Give again exactly the lines that stretch from the one with "Task: Switch to the 6M time range" to the end of the data below, including both of those lines and nothing else.

(EXTRACTED DATA begins)

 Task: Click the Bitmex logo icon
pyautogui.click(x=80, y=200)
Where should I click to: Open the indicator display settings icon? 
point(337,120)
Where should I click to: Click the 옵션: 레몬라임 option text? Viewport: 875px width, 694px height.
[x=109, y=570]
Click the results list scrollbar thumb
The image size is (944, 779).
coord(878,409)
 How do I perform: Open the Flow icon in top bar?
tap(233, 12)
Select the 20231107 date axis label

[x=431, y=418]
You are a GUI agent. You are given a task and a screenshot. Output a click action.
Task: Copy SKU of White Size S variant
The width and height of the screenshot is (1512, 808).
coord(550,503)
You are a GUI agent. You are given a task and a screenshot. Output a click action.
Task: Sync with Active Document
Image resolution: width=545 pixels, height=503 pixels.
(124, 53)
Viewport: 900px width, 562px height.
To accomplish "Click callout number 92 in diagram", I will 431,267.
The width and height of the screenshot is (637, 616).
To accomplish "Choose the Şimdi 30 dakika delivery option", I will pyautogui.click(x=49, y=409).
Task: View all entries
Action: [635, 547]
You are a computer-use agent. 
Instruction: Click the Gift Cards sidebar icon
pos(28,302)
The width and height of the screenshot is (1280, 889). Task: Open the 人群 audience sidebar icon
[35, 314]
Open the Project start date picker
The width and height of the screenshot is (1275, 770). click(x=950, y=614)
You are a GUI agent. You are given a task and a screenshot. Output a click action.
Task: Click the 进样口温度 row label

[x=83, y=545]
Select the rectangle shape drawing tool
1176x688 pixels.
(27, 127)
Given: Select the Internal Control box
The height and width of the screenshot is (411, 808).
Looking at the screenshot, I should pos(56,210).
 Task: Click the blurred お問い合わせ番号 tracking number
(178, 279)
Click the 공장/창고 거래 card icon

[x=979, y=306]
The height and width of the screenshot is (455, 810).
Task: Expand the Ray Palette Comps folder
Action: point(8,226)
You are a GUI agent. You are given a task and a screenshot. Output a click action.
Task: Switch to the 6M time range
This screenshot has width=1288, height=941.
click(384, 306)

(EXTRACTED DATA ends)

** WRITTEN RESPONSE **
Task: Switch to the 6M time range
This screenshot has width=1288, height=941.
click(384, 306)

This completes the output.